Show every line of the data that includes the word "agent".
Start of Supplied records
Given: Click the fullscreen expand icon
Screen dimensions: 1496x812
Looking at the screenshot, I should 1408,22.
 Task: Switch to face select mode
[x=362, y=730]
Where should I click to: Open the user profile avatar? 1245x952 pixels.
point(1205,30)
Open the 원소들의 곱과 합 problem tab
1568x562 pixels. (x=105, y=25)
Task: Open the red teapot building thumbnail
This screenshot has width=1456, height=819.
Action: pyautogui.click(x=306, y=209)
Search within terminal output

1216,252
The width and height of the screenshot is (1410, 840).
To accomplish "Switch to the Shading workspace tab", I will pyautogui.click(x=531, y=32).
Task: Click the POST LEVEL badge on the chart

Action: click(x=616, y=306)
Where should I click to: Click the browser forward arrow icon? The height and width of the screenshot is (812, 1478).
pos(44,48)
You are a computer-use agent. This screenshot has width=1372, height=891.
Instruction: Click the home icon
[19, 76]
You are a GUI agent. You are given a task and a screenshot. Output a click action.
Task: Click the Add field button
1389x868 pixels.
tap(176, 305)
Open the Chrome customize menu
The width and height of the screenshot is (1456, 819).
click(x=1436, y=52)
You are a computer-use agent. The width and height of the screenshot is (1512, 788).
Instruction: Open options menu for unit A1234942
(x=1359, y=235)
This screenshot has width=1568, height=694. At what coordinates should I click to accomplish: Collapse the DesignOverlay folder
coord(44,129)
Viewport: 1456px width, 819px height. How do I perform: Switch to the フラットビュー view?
End of Supplied records
> Answer section:
You are a computer-use agent. This screenshot has width=1372, height=891.
You are a GUI agent. You are given a task and a screenshot. Output a click action.
You are a computer-use agent. The width and height of the screenshot is (1512, 788).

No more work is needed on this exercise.